Bioadsorption of heavy metal and rare earth ions by the phosphorylated yeast cells

Stock solutions of the metals of interest were prepared using 1,000 mg/L (1,000 ppm) of Cd2+, Ce3+, Cu2+, Dy3+, Gd3+, La3+, Nd3+, Pb2+, Y3+, Yb3+, and Zn2+. The stock solutions were used to prepare standards at the different concentrations required. Standards at different concentrations were analysed using a Varian Vista MPX simultaneous ICP optical emission spectrometer (Agilent Technologies, Santa Clara, CA, USA).

Each adsorption test involved suspending yeast cells at a concentration of between 0.2 and 2.5 mg DCW/mL in 4 or 10 mL of a metal ion solution at a concentration of 10 or 100 ppm (prepared by diluting the appropriate stock solution with pure water) in a test tube. The test tube was shaken on a reciprocal shaker at 140 rpm at 30 °C for a specified time; the mixture was then centrifuged at 3,000 g for 10 min and then at 17,800 g for 5 min to remove the cells and debris. The adsorption tests using rare earth ions were performed using 0.0001 M HCl to allow the effects of phosphorylation to be clearly identified. The supernatant solutions after centrifugation were analysed by ICP optical emission spectrometry.

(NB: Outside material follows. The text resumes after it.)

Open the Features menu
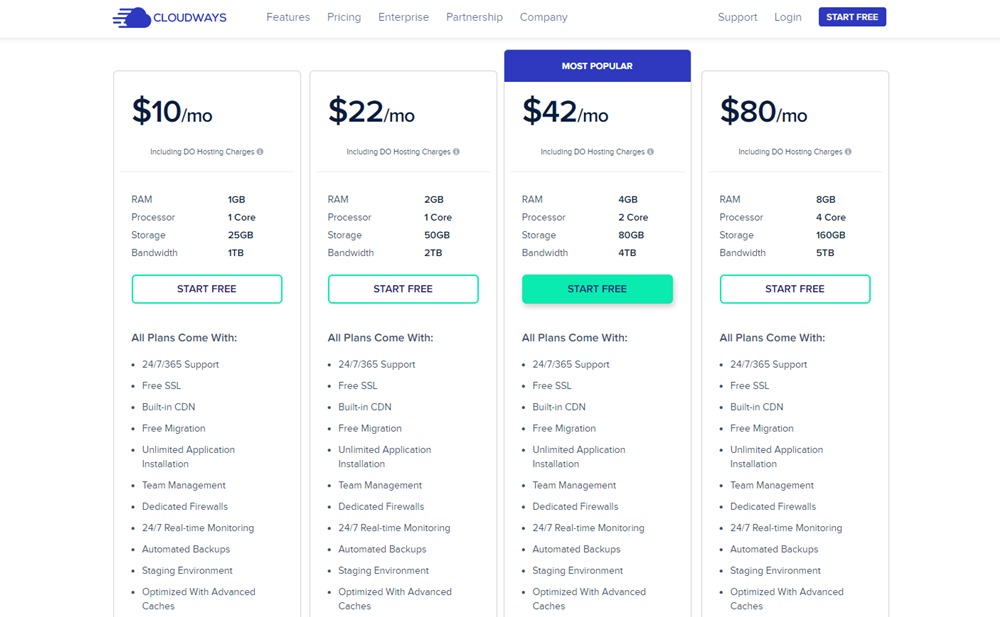 point(288,17)
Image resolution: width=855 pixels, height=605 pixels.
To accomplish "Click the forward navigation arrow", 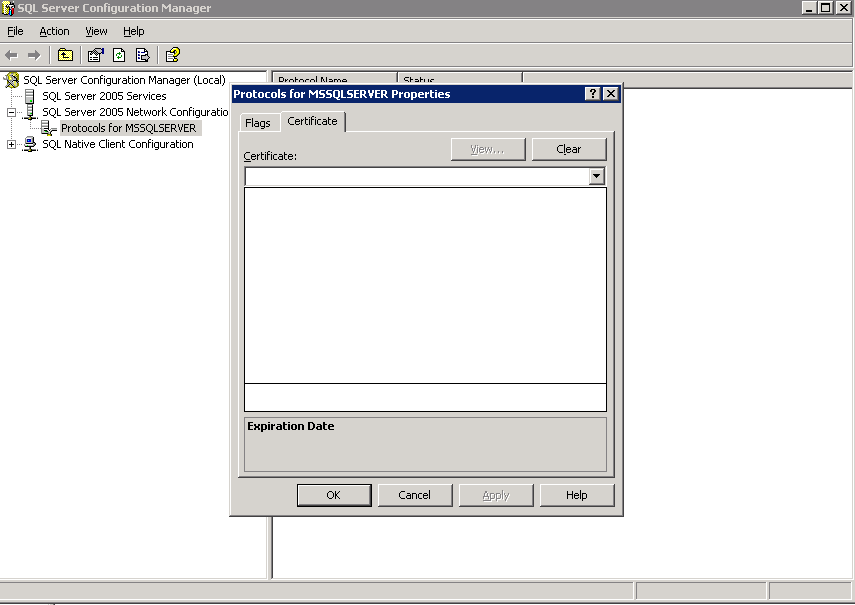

Desorption of copper ions adsorbed to the phosphorylated yeast cells

Metal ions adsorbed to the phosphorylated yeast cells were desorbed by adding 0.1 M HCl and allowing the mixture to stand for 3 h. The supernatant was analyzed by ICP optical emission spectrometry and the copper ion recovery efficiency was calculated.

Selective adsorption of rare earth ions from a mixture of heavy metal and rare earth ions

The heavy metal and rare earth ion adsorption profiles for the phospho (+) cells at various HCl concentration were determined in preliminary experiments. In these experiments, the metal ions were used at a concentration of 10 ppm and the yeast cells at a concentration of 0.2 mg/mL. The HCl concentrations were 0.00001–0.3 M. Selective adsorption of rare earth ions was studied by performing adsorption experiments using mixtures of four heavy metal ions (Cd2+, Cu2+, Pb2+, and Zn2+) and either Nd3+ or Yb3+ in 0.01 M HCl. In these experiments, the metal ions were used at a concentration of 10 ppm and the yeast cells at a concentration of 0.4 mg/mL. The test tubes containing the cells and test solutions were shaken on a reciprocal shaker at 140 rpm at 30 °C for 10 min. The mixtures were then centrifuged and the supernatants were analysed by ICP optical emission spectrometry.

Statistical analysis

Each result is presented as the mean ± the standard deviation for more than three independent experiments except in Fig. 6A, for which n was 2.